=== Task prompt ===
Nothing but the lines from the one with "At what coordinates" through the end of the listing should be reproduced, each exactly and with pictures omitted.

*****

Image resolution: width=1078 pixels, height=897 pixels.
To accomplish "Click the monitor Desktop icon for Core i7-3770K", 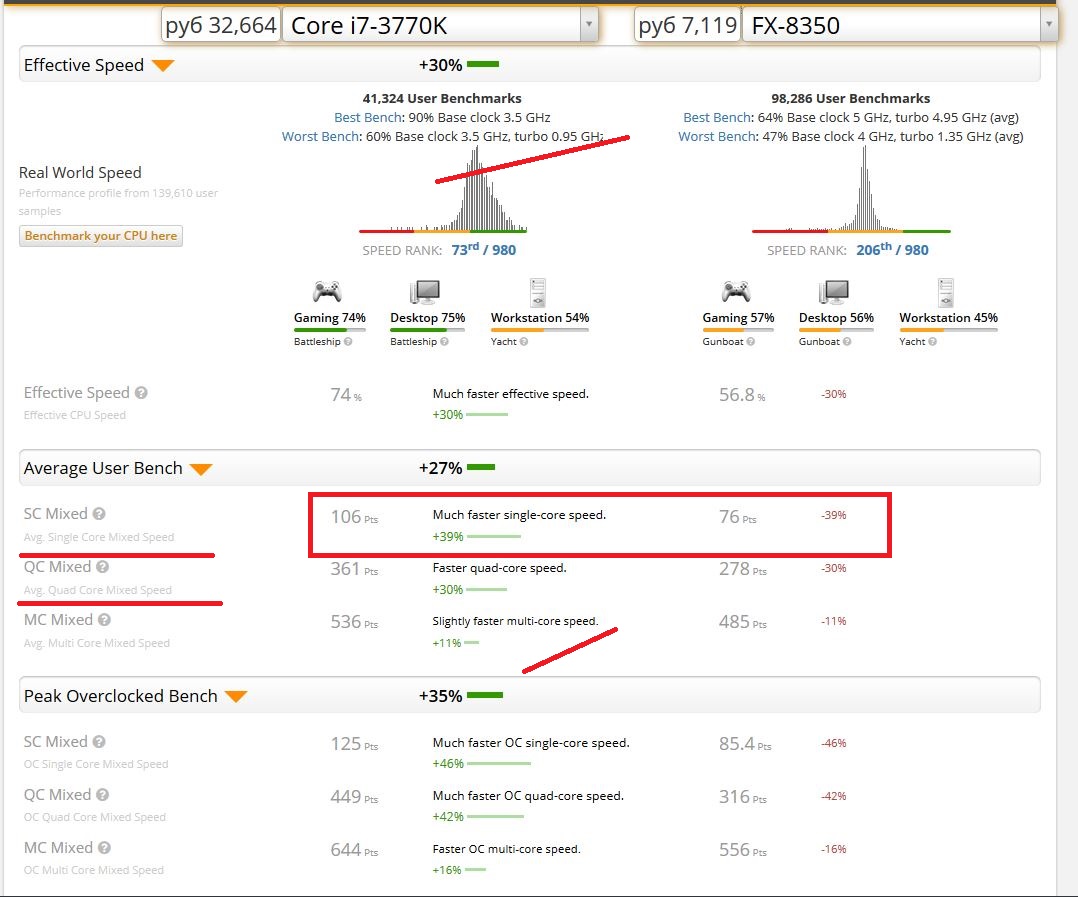I will point(426,292).
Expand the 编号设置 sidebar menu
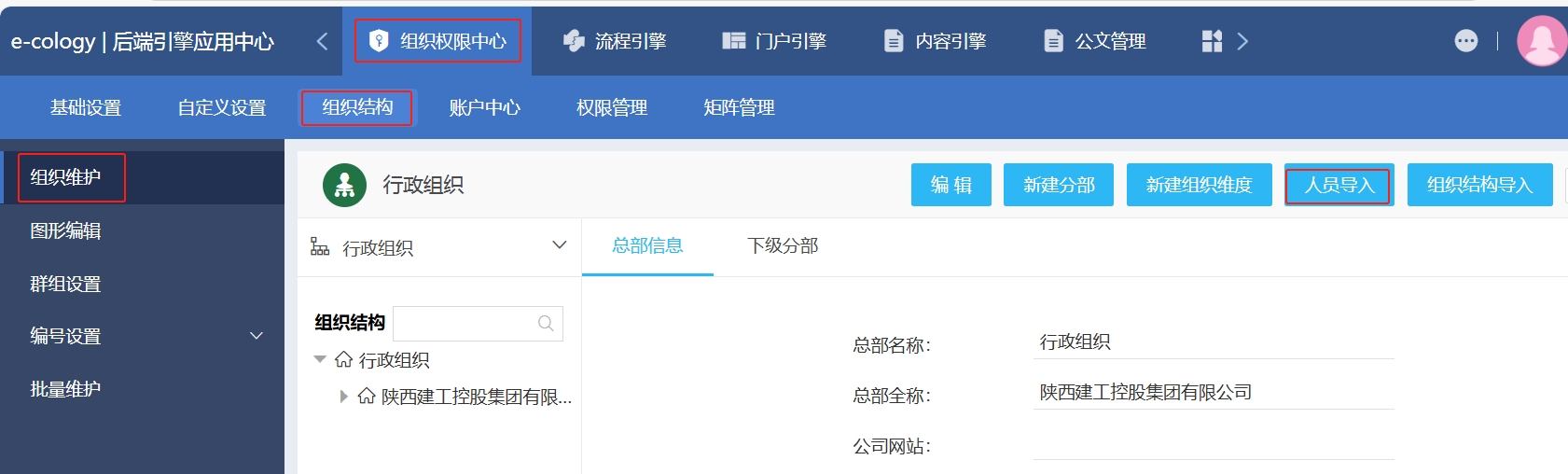This screenshot has height=474, width=1568. (257, 336)
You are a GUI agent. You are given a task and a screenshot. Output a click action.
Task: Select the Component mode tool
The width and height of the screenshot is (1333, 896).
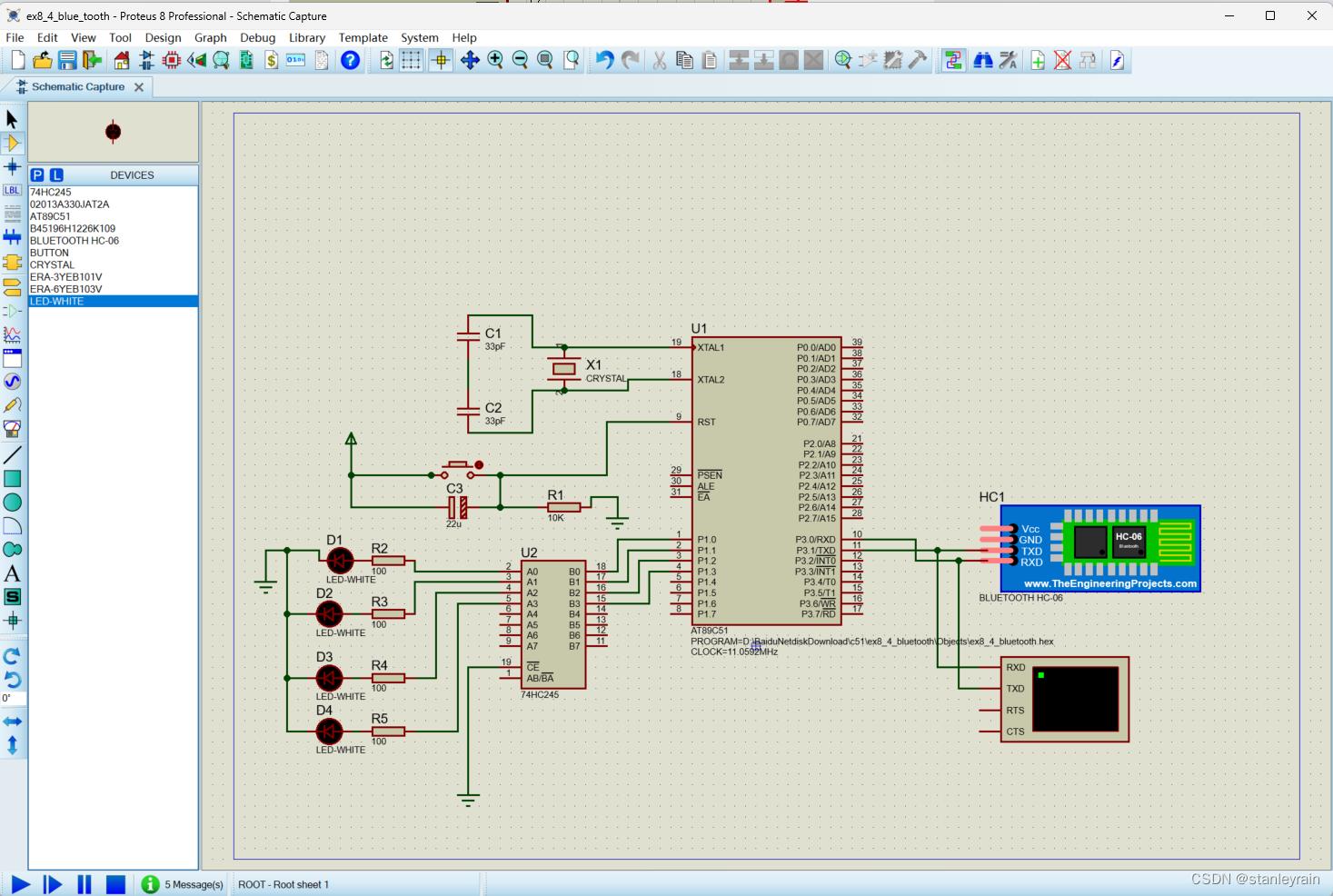[x=13, y=143]
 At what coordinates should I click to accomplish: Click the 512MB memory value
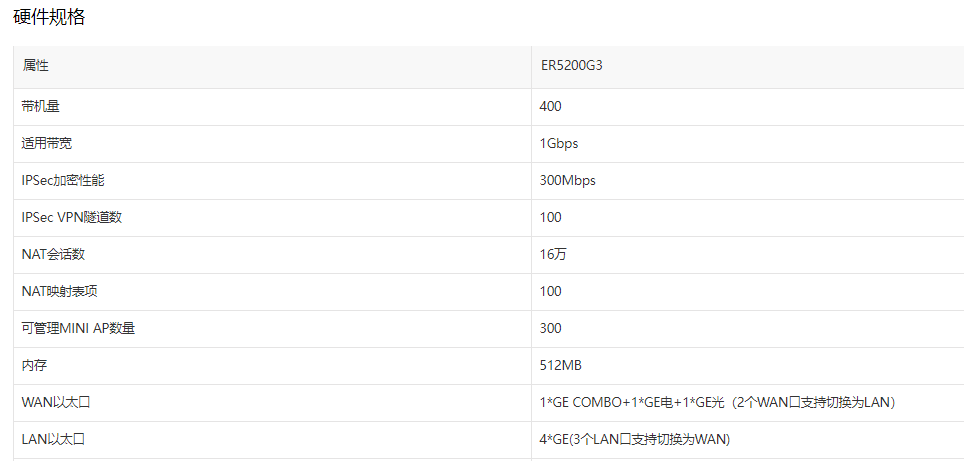560,365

*****

=== Solution for this problem ===
 At what coordinates should I click to accomplish: Click the 512MB memory value
560,365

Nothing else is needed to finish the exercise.